Readability is associated with clarity, honesty, and respect to the intended reader. This is particularly important in domains such as law, public administration, finance, health care, and customer service, where the communication style reflects the culture of the public life in the given community. For instance, army instructions should be tweaked for all soldiers to understand; informed consents should be optimized for all patients, or recommended reading can be selected to match the appropriate school age or language proficiency level. The English-speaking community has been strongly promoting and enforcing the so-called plain English in these domains (e.g. Garner, 2001; Tiersma, 1999; Cutts, 2013), with other language communities following; in particular the Nordic and German-speaking countries. The concept of plain language requires communication free of jargon and of convoluted, underspecified, and deceptive formulations.
Quantitative readability assessment helps maintain the optimum readability level for the given audience. The first widely used readability formula has been the Flesch Reading Ease (Flesch, 1948). Numerous English readability metrics have been established since then. Older formulas were based on crude quantitative measures, such as the number of syllables, and thus supposedly language-independent. Modern metrics (e.g. McNamara et al., 2014) use linguistically informed features, which makes them clearly language-dependent.
A different approach to quantitative readability assessment was pursued in Germany in the 1970s: the so called Hamburg Readability Concept (Hamburger Verständlichkeitskonzept, Langer et al., 1973, 2013) is based on four text qualities that have been experimentally proven to affect reading comprehension, no matter the intelligence or education of the reader: simplicity, ordering/structure, brevity/succinctness, and stimulating elements. The authors argued that reading comprehension measured on a large number of respondents be a more reliable measure of readability than any quantitative information on formal text elements could be. The Hamburg Readability Concept has delivered one of the most influential style training programs for German up till now, training the writers in sensitivity to the four text qualities in a series of exercises.
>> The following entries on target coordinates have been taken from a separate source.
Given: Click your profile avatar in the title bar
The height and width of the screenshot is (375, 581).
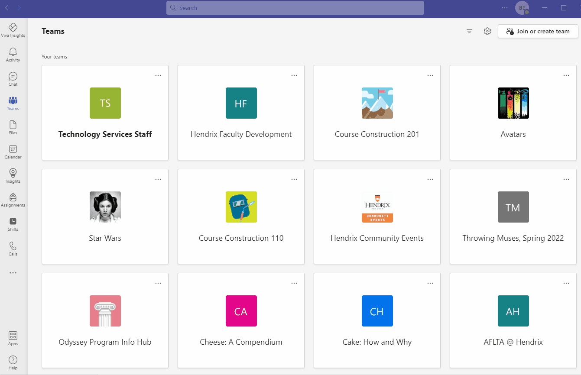Looking at the screenshot, I should point(522,8).
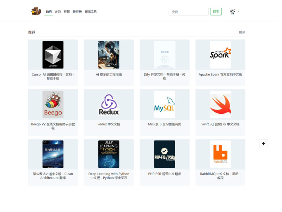This screenshot has width=282, height=212.
Task: Open the AI 提示词工程指南 title link
Action: point(109,75)
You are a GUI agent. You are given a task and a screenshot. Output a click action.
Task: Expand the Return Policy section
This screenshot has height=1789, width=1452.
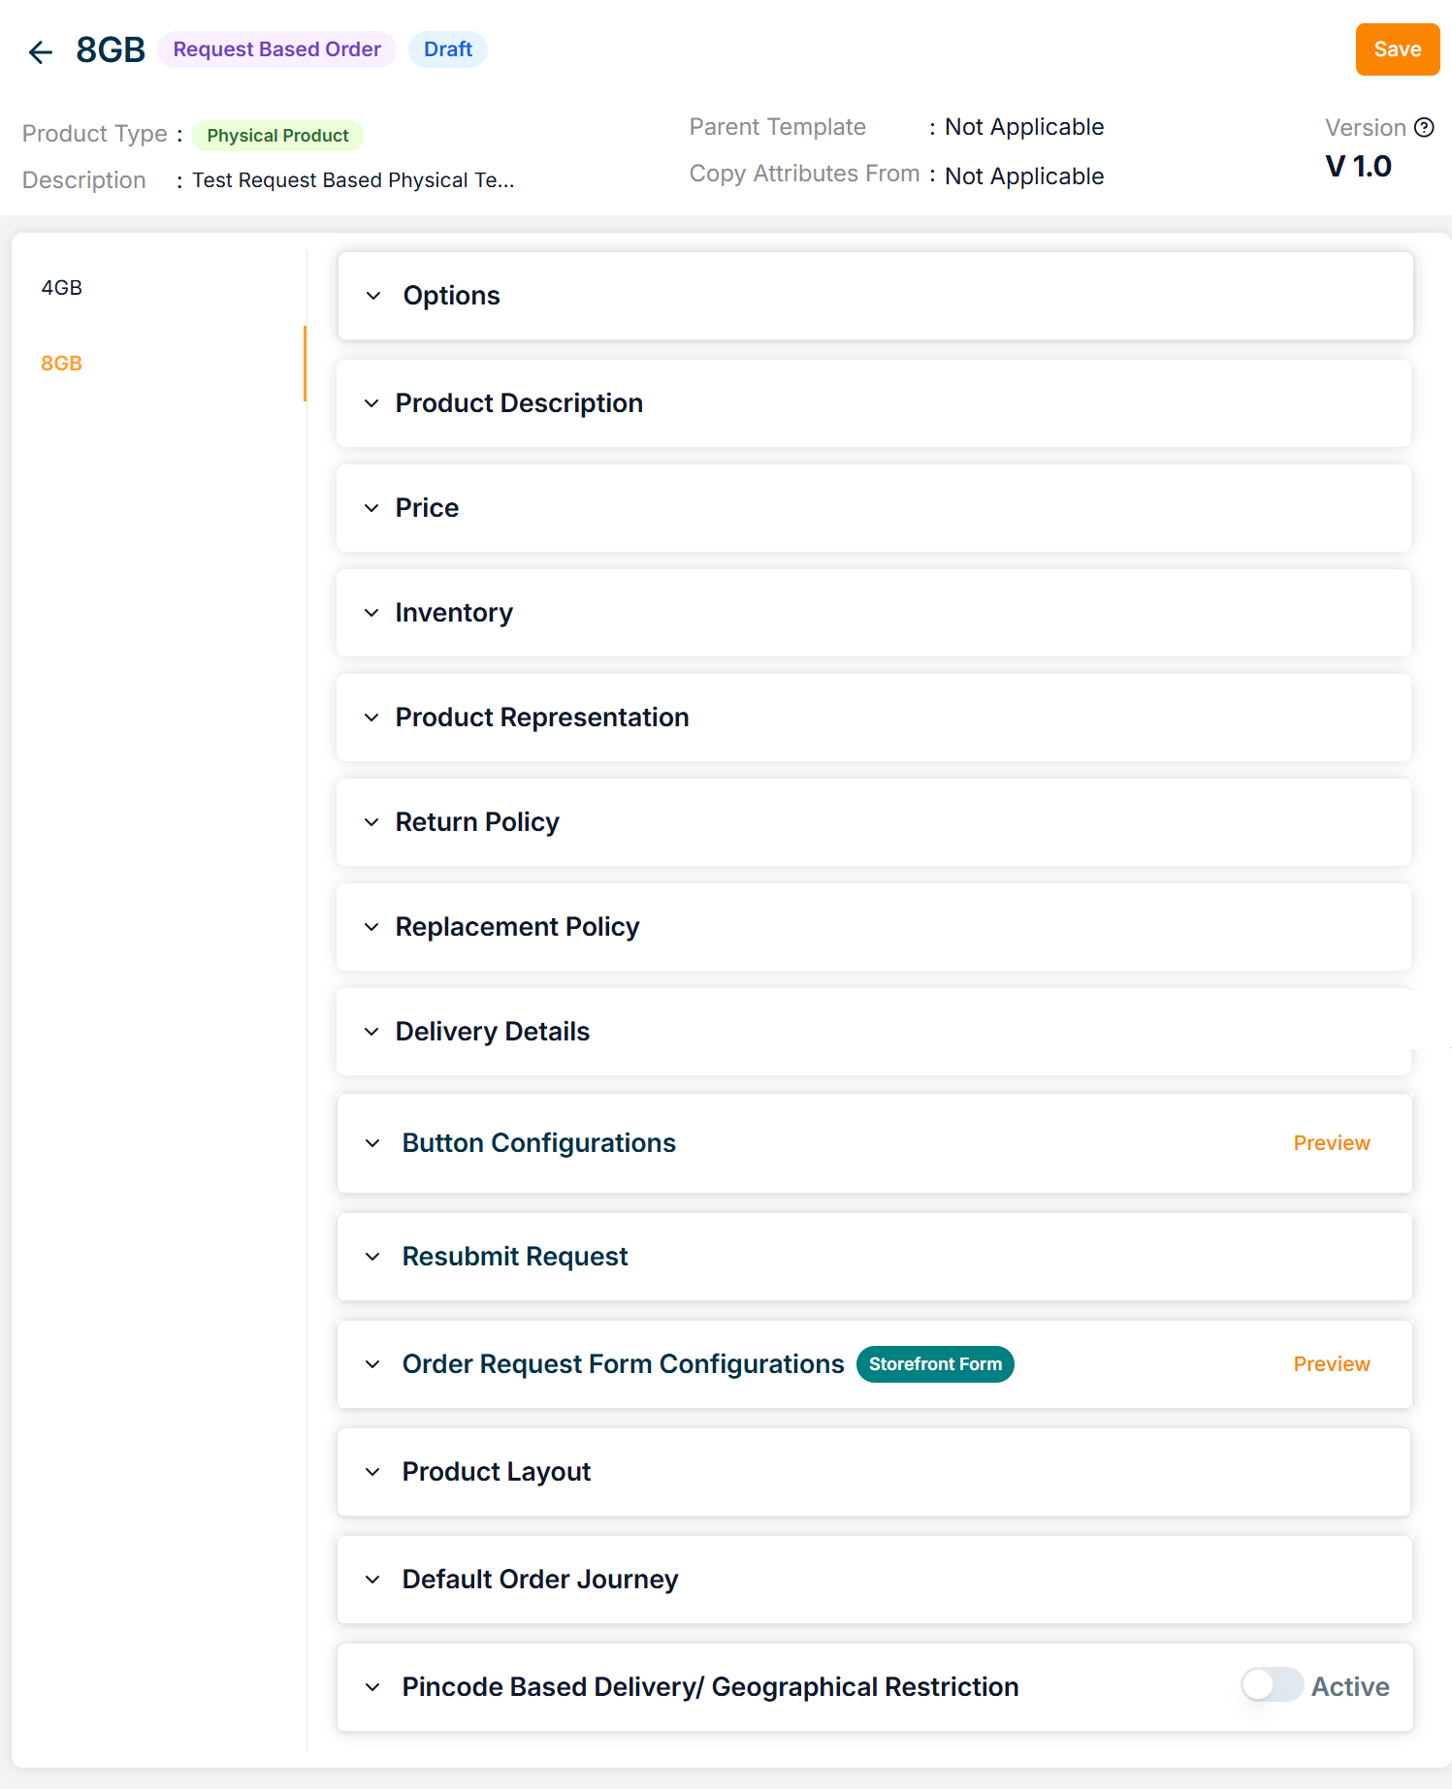tap(476, 822)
Contrary to the international research, the study of readability in Czech has attracted no attention. Czech has neither a continuous tradition of readability research nor an established plain-language planning, despite extensive stylistics research even concerning the administrative style (e.g. Exner, 1992; Panevová and Sgall, 2014; Těšitelová et al., 1980, 1983, 1985; Beneš, 2016; Smolík, 2009; Mistrík, 1997 for Slovak). Šlerka and Smolík have performed a first exploration of some readability formulas on Czech but not further elaborated on the topic (Šlerka and Smolík, 2010). Most recently, Rysová et al. (2017) released a text-cohesion assessment tool for Czech and Straka et al. (to appear 2018) a data set for training summarization of Czech news. Burešová (2017) has defended her master thesis on Automatic Simplification of Czech.
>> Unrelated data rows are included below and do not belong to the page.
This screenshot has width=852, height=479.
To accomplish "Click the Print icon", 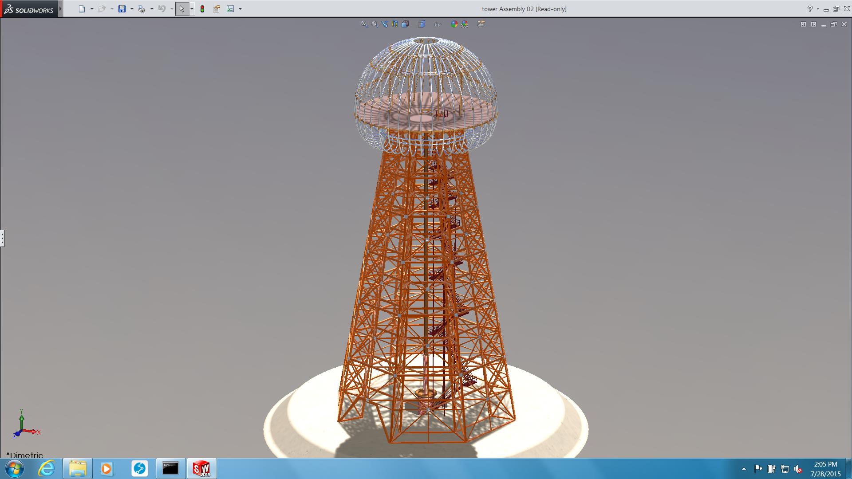I will [142, 9].
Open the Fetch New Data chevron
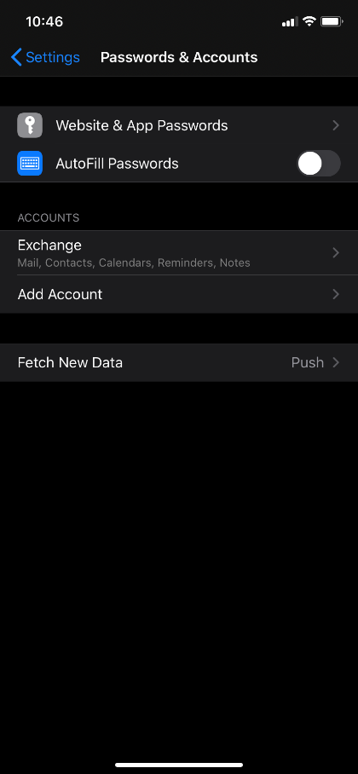 click(x=336, y=362)
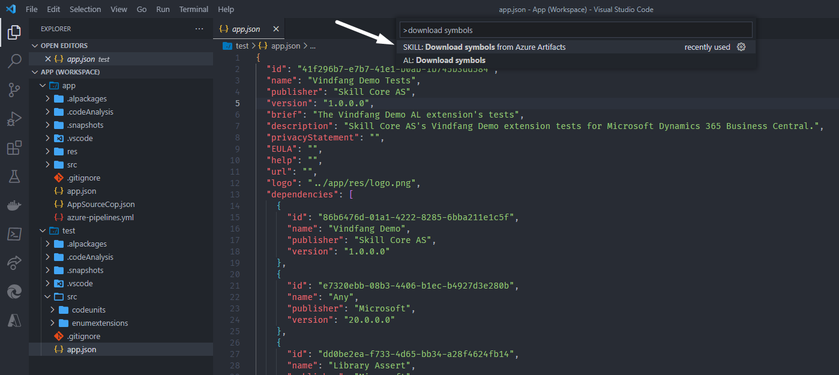Open the Explorer view in activity bar

14,32
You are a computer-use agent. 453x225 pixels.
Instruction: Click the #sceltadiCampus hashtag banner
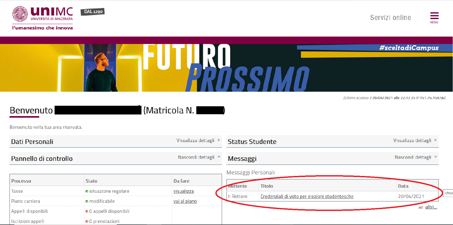tap(409, 48)
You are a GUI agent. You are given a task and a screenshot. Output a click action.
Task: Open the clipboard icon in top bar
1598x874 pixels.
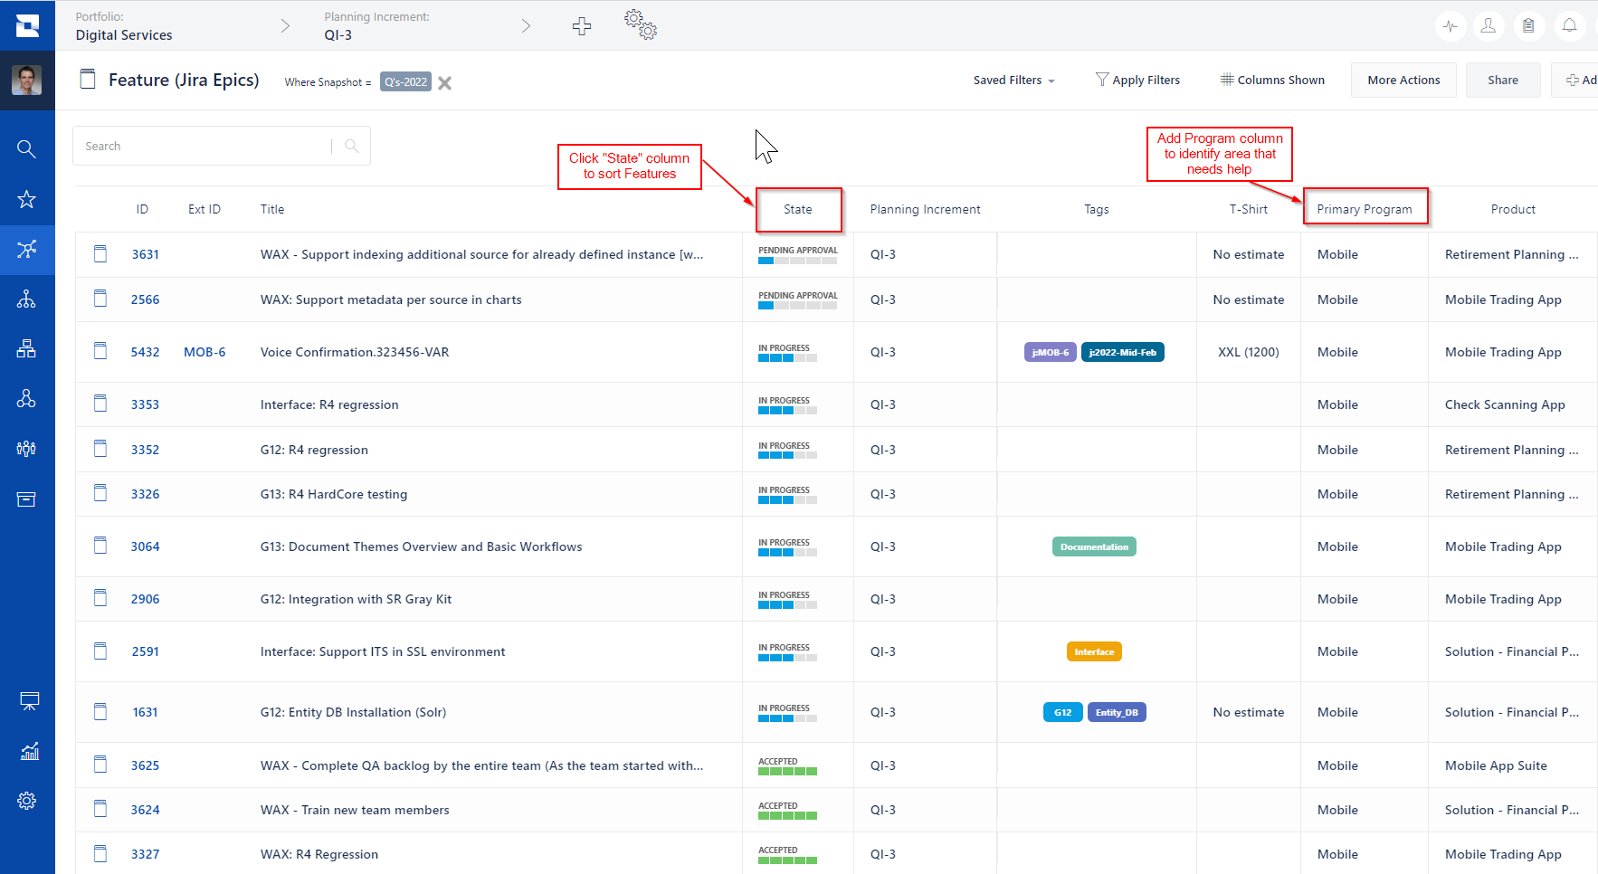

The proposed project thus seeks to fill this gap by a systematic research into readability of Czech texts, making use of methods of theoretical linguistics and natural language processing, as well as international readability research. The combination of the theoretical study with natural language processing allows us to implement evaluation schemes based on exact statistical analysis. Our research focuses on exploring linguistic features affecting human comprehension.